この家は、部屋は広いがそこまで部屋数があるわけじゃないようだ。二階に上がってみると一部屋だけ光が漏れて、蘭の部屋だと察することが出来た。……悪いことだと思うが、蘭が親父さんにあれだけ言われて何を思っているのか。気になってしまいこっそり聞き耳を立てていた。
「なんで……なんでわかってもらえないの……っ!」
彼女は泣いていた。それも悔し涙だ。僕が見ていた彼女からはとても想像ができない姿だった。美竹蘭という少女は湊先輩とは違う強さを持っている。頂点を目指そうとする湊先輩と皆で最高の演奏をしようとする蘭。何があっても突き進む姿はそっくりである。だから意外というか、少しばかり許せなかった。俺は決意を新たに、蘭の親父さんの前に出ていった。
「……親父さん。お話があります」
「……なんだ、話してみなさい」
君にそう呼ばれる筋合いはないということも含んでいるのか、少し声のトーンを落として話を聞こうとする親父さんは怖くて逃げたくなってきた。しかしここで逃げるわけにはいかない。僕が代わりに蘭の考えを言うんだ。そして納得してもらう。……今度は僕の番だ。
「蘭のバンド活動を応援してやってください」
「無理だな。蘭には華道を継いでもらう。だからバンドなんて応援できない」
頭から否定していく親父さんはやはり蘭の父親だと思う。強い意志のもとに動いていて、頑なに変えようとしない。僕としては恐ろしく戦いにくい相手だ。けど、僕がここで説得しなかったら、蘭達に迷惑がかかる。そんなことはさせられないんだ。
「蘭は、ああ見えても弱い人です。昨日、蘭が泣きながら家を出ていくのを見ました。親父さんと喧嘩したって、辛そうにしてました」
僕が言い始めると、親父さんは黙って聞いてくれた。少しの間沈黙がこの場を支配する。どうやら親父さんは次の言葉を待っていてくれた。今はこの空間がすごく楽だ。途中で口を挟まれたら負けてしまう気がしたから。

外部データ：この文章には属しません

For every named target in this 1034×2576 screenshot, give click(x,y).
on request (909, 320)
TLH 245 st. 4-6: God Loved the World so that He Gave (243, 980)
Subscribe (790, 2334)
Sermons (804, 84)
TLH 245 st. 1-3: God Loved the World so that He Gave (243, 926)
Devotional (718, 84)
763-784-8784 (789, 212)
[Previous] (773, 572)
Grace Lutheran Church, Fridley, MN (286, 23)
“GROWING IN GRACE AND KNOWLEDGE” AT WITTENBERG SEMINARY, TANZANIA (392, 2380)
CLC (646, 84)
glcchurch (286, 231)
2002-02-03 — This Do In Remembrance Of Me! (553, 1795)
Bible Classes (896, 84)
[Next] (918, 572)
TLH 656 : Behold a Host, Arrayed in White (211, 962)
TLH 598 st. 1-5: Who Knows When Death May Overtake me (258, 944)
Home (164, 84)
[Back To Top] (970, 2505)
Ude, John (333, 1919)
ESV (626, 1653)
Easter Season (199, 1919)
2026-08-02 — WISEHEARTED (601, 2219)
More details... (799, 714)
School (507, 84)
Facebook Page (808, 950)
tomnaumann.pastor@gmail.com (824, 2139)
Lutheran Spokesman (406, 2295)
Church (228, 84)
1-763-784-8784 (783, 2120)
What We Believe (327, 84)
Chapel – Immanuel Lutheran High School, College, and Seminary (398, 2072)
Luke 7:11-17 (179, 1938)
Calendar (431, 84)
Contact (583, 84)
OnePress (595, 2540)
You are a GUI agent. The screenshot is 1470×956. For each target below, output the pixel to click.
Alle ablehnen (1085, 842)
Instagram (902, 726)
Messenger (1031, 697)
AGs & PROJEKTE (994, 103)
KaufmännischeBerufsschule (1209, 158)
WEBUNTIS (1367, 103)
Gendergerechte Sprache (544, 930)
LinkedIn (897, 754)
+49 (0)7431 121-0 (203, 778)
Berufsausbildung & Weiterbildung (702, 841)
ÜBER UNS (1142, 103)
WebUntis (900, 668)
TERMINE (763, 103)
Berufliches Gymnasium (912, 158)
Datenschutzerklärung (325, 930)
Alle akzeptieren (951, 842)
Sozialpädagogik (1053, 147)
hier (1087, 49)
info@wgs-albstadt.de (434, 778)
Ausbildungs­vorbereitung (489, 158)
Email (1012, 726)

「今日だってそうだ。蘭は泣いてた。なんでわかってもらえないって、苦しそうに泣いてるのを俺は見てた!なんでわかってやれないんだ!」
「それを分かったところでどうなると言うんだ。蘭のバンドごっこを見ていなければいけない私の気持ちにもなりなさい」
……親父さんの言う気持ちもわからない訳では無い。バンドを続けるには多くの問題があり、彼女達だけで何とかなる問題ばかりでは無い。親としては心配なのかもしれない。それでも
「それでも……それを応援してやるのが親の務めってやつじゃないですか」
「知ったような口を利くなよ、小僧。……これでも親は面倒なんだ。子供のやりたいこと、夢を応援するのは確かにそうだ。しかし、全てを支えられるかと言われたら違うだろう?高校生なら、ましてや華道の家元なら特にだ」
親父さんは蘭を見ている。わかっていないわけじゃない。わかっていて、否定し続けている。それが彼女の為になるから。いつ終わるかもわからない、いつ離れるかもわからない仲間との温かい関係よりも、少しずつ、でも確実に成功する華道の道を継いだ方が失うものは少ない。そう思っているんだろう。けど俺は、そんなの納得出来ない。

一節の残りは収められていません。